_Text section_
=====

Charts that Shows how Much to Trust Them

Graphs and charts often mislead by obscuring the unreliability of their source data. But even if a graph-maker wants to do better, it can be hard to present such information intelligibly, without long or technical sidebars. Here is one approach for visually displaying both the primary data, and their reliability, in one graph.


Above is simple bar graph. Let’s imagine the data are missile tests conducted by the military: different guidance systems are installed and fired, and the likelihood of their hitting a target is recorded. B appears the clear winner, while A and C seem to be complete duds.

We might ask how reliable these data are. Various statistics attempt to measure that — from standard deviation to p-values — but a very basic figure remains invaluable: the sample size in each category; that is, the number of data points recorded to create aggregate scores (hence the n= notation).


You can see from the second graph that we should seriously doubt some of these numbers: half the guidance systems have not been tested very thoroughly; and our outstanding outlier, B, has only had a single test!

Typical approaches have many drawbacks

How do we best inform a reader about the reliability of the test results?

  • We cannot present the reader with raw n-values: he does not know what they are, and will ignore them. Graphing them separately does not fundamentally resolve that problem, and could add confusion by appearing like a second set of tests.
  • Statisticians have developed visual apparatus like error bars, but these are far too technical. (And my experience has shown that even scientists believe statistically insignificant results quite readily, so these are no panacea.)
  • A very small data set could be shown completely, in a dot or scatter plot, but large datasets become hopelessly messy (and methods to reduce overplotting have their own drawbacks).

An alternative method

What we need is a visual queue for reliability that is integrated into other graphs, with a form that implies its meaning: that is, there is a visual metaphor at work, so that unreliable results appear less reliable.

In the plot below, we have a set of “fuel gauges” where the size of a gauge indicates how seriously the reading should be taken, and the fill mark indicates its value. I think the dubious nature of B becomes clear, even as its value remains obviously high, while D and E appear equally reliable despite E’s higher value.


What I’ve done is basically combined the two previous graphs. Each category gets a rectangular box and a rectangular fill.

=====

Some records
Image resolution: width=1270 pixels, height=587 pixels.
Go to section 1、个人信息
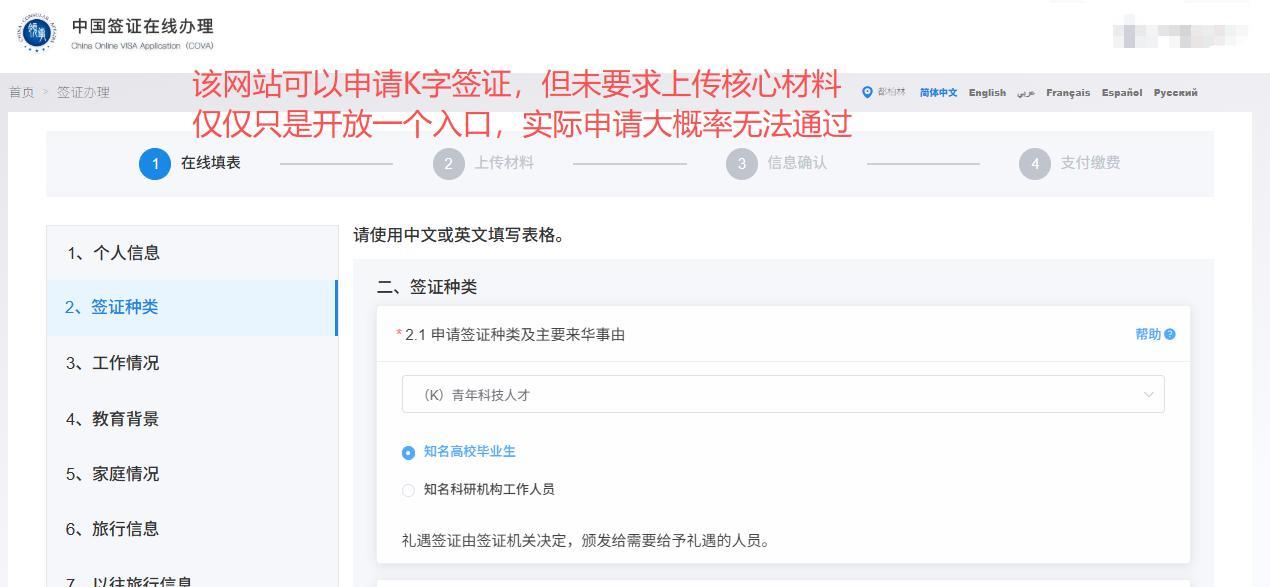tap(113, 253)
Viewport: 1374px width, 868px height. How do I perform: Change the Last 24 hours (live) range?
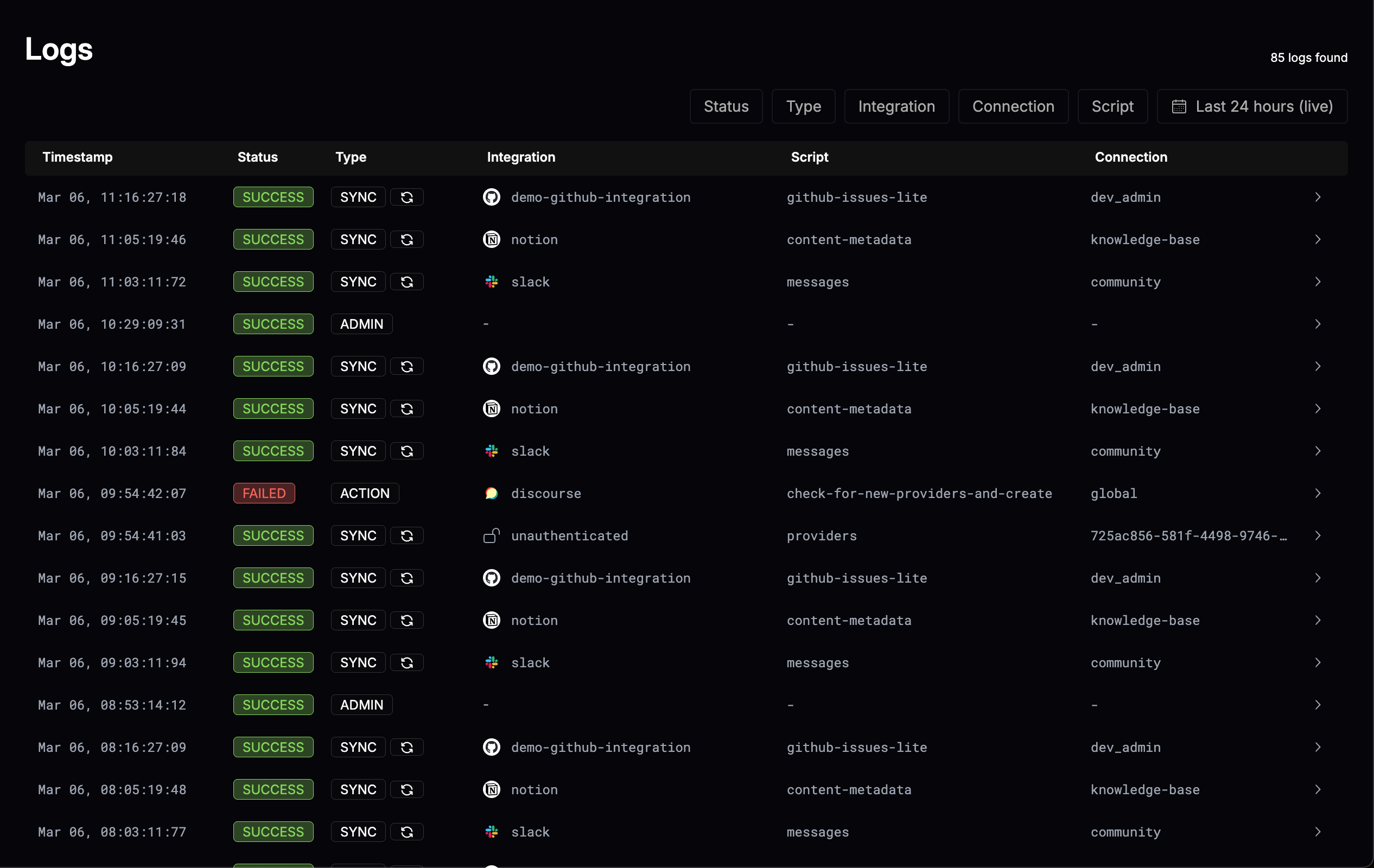pyautogui.click(x=1263, y=107)
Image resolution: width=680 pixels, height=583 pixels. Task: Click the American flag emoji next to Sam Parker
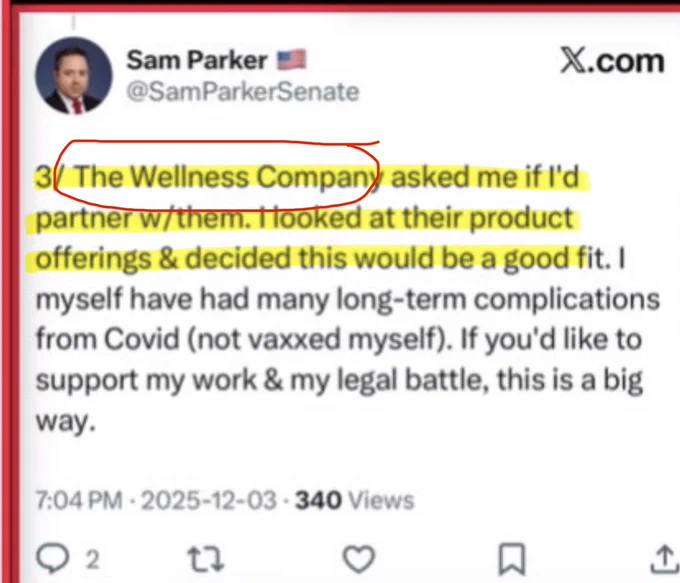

=====

_Given request_
Continue the article on charts that show how far their data can be trusted, picking up right after its last sentence.

_Result of the exercise_
  • The top of the fill is mapped to a y-scale value, like on the regular chart.
  • The size of each box corresponds to sample size. The scaling of the boxes requires some finesse: in this case, I’ve simply made the greatest n-value equivalent to half the graph height (which guarantees it will fit), and scaled the other proportionately. You could also set a scale according to a significance test, or some other standard.
  • The vertical position of the boxes is also adjusted so that the fill values are also reflected as a percentage of the box. In effect, each box has its own scale, but all the box scales are aligned.

Low values can never go below the chart, since their empty boxes extend above them; and vice-versa for the very high values — the full gauge sits below the fill mark. Below you can see a range of values, from 0% to 100%, with an equal sample.


Is redundancy always bad?

Some visualization purists will dislike the redundancy shown here, with percentages reflected in two ways. But this redundancy allows the reader to make both direct comparisons between values, and direct comparisons between reliability scores. And hopefully this can be done intuitively.

There are good reasons to generally strive for economy, and avoid chart-junk. But I think redundancy should be less of a sin when presenting to a lay-audience: repetition sometimes has merits for learning, and if it’s done to achieve a different goal, it’s worth the extra ink. In this case, we gain a visual metaphor for reliability that may require less explanation, and be more relatable to non-specialists.

The next time you need graph intended for a general audience, try to encode reliability data as part of it — and if appropriate, try out this “fuel-gauge” method.